*** Material supplied Section Begins ***

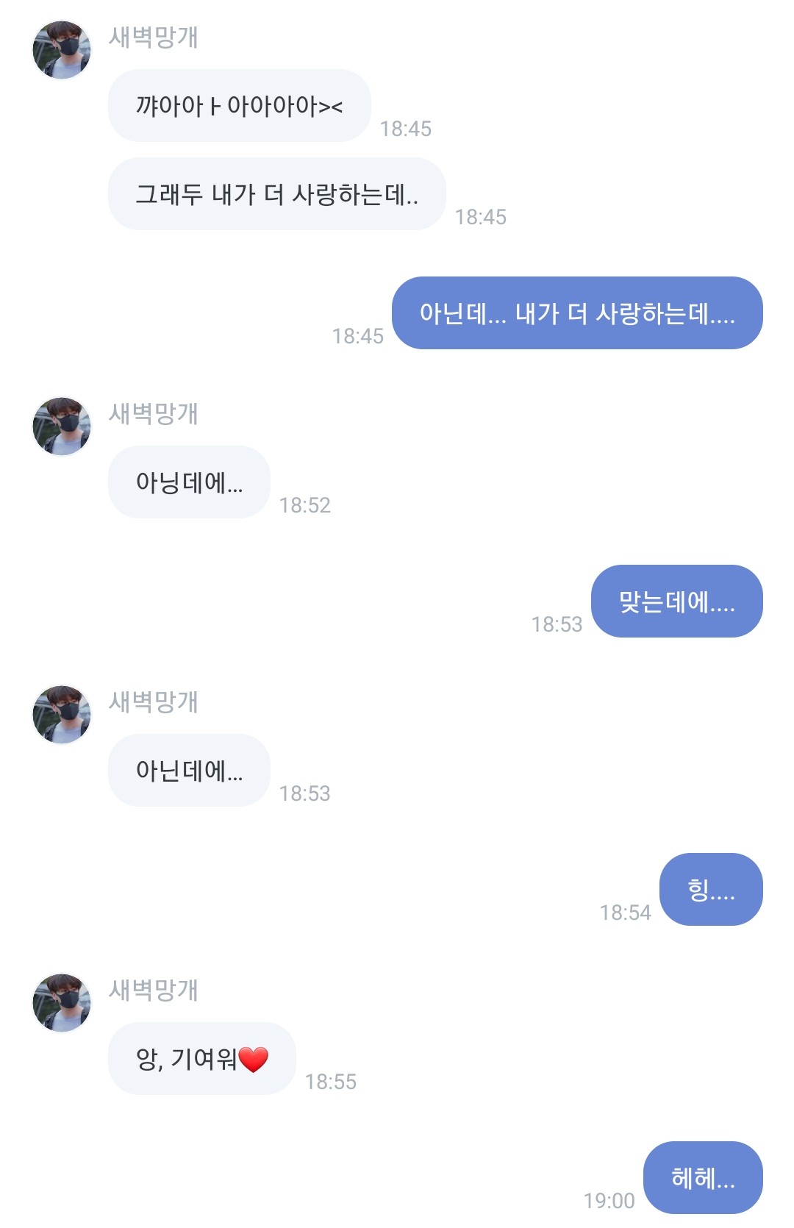Screen dimensions: 794x1228
Task: Select the 18:54 timestamp
Action: [x=625, y=913]
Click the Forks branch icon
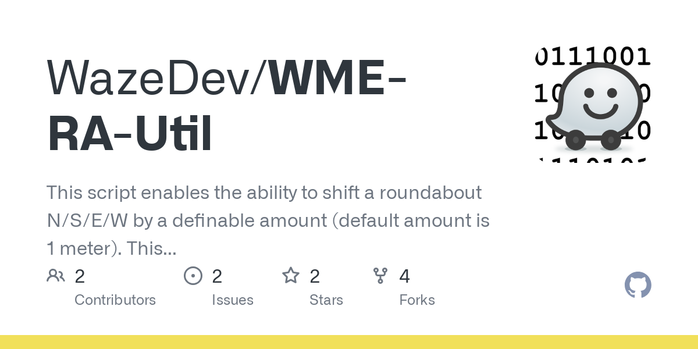This screenshot has height=349, width=698. 380,276
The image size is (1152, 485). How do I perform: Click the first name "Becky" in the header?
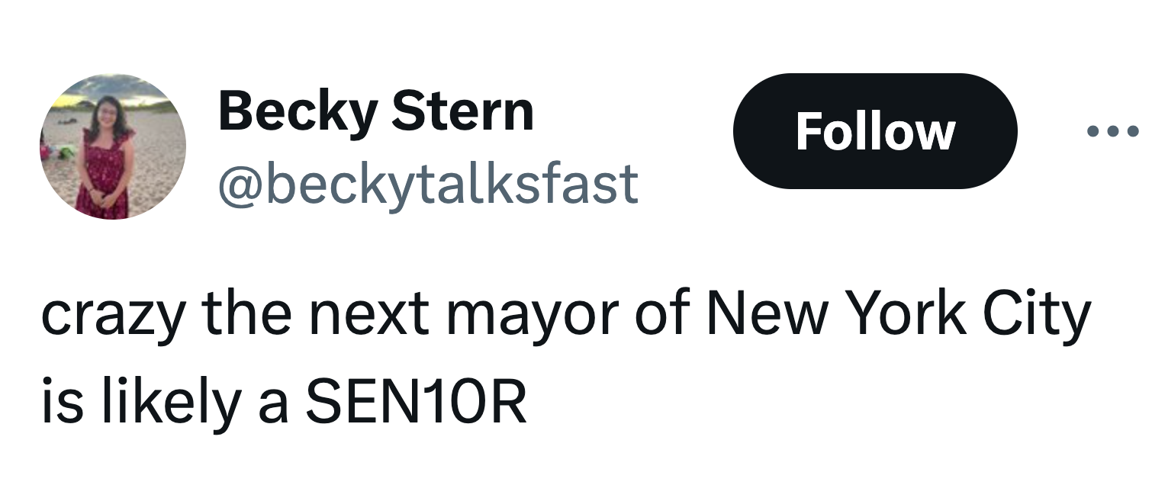click(x=298, y=113)
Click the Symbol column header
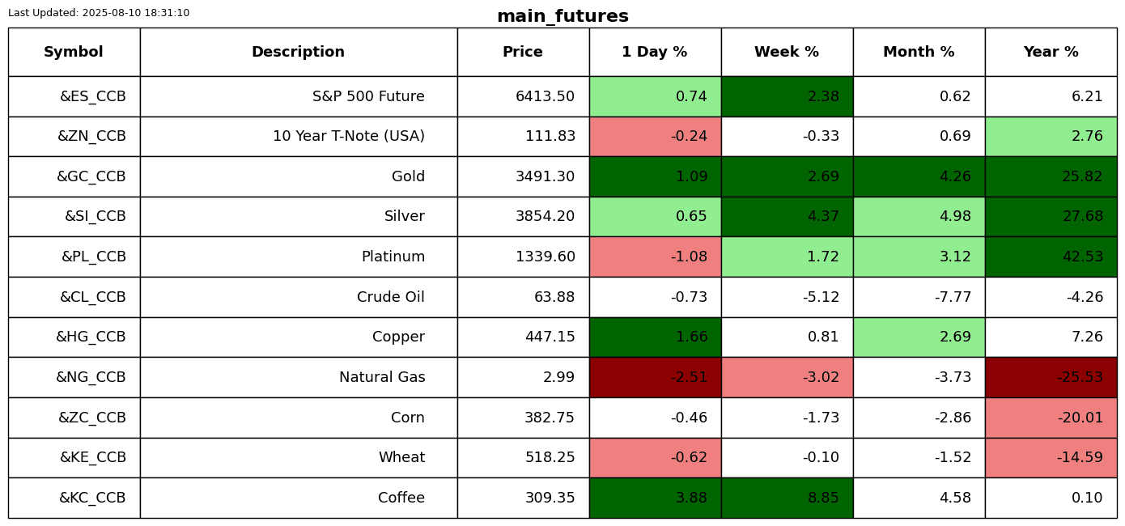1125x526 pixels. (74, 52)
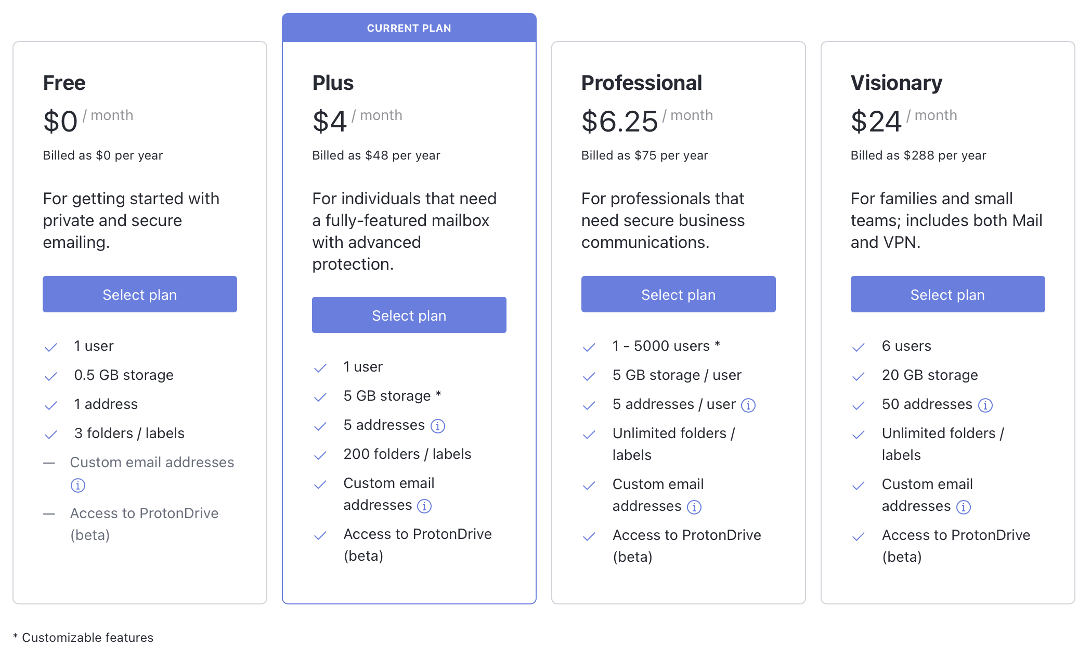
Task: Select the Visionary plan
Action: (948, 294)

*** Material supplied Section Ends ***

● **Problem to solve**:
Exactly the lines from the line that contains "Click the Forks branch icon" through the last line above, and no other lines, must be output, with pictures excluded.

● **Answer to this problem**:
Click the Forks branch icon
This screenshot has height=349, width=698. 380,276
The image size is (1152, 485). How do I perform: Click the first name "Becky" in the header?
click(x=298, y=113)
Click the Symbol column header
1125x526 pixels. (74, 52)
Task: Select the Visionary plan
Action: (948, 294)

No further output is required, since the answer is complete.